Un cambio histórico ocurrió en las mesas de los argentinos: por primera vez, el pollo se convirtió en la proteína animal más consumida del país, desplazando a la carne vacuna de su liderazgo tradicional.
Los números hablan por sí solos. El consumo promedio alcanzó los 50 kilos por persona al año, marcando un hito que parecía impensable hace poco más de dos décadas.
Un crecimiento que tiene raíces profundas
Según explica Carlos Sinesi, director del Centro de Empresas Procesadoras Avícolas (CEPA), este fenómeno no es producto del azar ni de cambios de precios únicamente.
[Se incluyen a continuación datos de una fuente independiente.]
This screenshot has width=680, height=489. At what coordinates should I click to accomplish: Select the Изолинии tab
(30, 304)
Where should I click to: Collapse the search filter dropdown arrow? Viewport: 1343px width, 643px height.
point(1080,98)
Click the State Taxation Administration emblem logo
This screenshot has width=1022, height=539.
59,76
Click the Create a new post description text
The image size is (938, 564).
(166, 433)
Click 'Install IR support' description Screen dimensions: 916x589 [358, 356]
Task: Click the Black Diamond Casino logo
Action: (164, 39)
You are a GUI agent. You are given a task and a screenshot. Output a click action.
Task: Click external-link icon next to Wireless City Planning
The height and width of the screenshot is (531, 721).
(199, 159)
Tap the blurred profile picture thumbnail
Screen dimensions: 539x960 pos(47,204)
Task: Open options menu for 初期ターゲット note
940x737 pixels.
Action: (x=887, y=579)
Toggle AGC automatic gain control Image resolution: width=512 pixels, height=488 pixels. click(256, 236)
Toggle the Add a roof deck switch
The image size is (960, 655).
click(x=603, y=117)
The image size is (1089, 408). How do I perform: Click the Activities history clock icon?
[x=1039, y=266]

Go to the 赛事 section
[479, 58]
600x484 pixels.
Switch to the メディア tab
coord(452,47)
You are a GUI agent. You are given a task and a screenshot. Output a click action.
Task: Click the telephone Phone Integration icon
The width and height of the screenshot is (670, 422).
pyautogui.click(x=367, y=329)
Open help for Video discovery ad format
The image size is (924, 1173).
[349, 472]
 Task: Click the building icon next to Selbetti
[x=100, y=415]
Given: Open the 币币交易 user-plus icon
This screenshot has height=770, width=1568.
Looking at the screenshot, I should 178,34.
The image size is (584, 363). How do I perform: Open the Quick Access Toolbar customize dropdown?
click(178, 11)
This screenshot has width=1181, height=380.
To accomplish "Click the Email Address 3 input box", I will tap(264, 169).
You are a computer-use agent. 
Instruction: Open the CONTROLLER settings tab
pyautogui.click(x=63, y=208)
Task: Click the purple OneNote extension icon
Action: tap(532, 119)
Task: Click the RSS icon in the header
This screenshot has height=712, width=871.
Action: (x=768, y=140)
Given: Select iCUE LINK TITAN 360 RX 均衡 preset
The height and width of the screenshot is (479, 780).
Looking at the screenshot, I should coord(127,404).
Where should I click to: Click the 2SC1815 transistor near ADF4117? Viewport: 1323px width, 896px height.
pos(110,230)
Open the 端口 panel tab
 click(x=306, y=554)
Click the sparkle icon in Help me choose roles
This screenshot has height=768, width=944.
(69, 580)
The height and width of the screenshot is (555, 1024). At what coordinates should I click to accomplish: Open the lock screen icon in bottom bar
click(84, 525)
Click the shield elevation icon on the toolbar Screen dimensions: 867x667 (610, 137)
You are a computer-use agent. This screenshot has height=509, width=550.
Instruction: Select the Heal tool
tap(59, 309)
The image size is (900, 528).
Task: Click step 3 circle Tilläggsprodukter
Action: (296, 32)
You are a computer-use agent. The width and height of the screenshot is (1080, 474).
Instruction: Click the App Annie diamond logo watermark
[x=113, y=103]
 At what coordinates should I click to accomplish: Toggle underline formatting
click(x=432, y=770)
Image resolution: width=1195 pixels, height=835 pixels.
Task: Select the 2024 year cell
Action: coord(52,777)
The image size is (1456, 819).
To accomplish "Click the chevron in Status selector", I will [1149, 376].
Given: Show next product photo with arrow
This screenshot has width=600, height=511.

Desde los años 2000, la industria avícola argentina creció de manera sostenida: pasó de producir 700 mil toneladas a superar los 2,5 millones.
Ese crecimiento también se reflejó en las costumbres de consumo. Mientras que antes la gente compraba un pollo entero una o dos veces por semana, hoy busca pechuga, milanesas, alas o productos listos para cocinar. La practicidad se convirtió en un factor determinante: cocinar una pechuga en cinco minutos y tener la comida lista resultó atractivo para la rutina diaria.
Sanidad y exportaciones en recuperación
La industria atraviesa un buen presente tras superar los brotes de influenza aviar. Sinesi destacó el trabajo conjunto con el SENASA para mantener abiertas las exportaciones, aunque admitió que algunos mercados clave como China y la Unión Europea aún permanecen cerrados.
Argentina cuenta con un sistema de zonificación sanitaria reconocido internacionalmente que permite seguir exportando incluso cuando se registra un foco aislado de la enfermedad. Con más de 70 destinos que aceptan este sistema, la restricción se aplica solo en la zona afectada, no en todo el país.
Desmintiendo el mito de las hormonas
Sinesi fue enfático al desmentir una creencia muy instalada: que se inyectan hormonas a los pollos para acelerarles el crecimiento. "No hay absolutamente nada de realidad en esto", afirmó categóricamente.
El crecimiento rápido del pollo responde exclusivamente al mejoramiento genético, la alimentación balanceada y los avances tecnológicos. Un pollo está listo para faena a los 45 días, un tiempo donde es biológica y económicamente imposible aplicar tratamientos hormonales.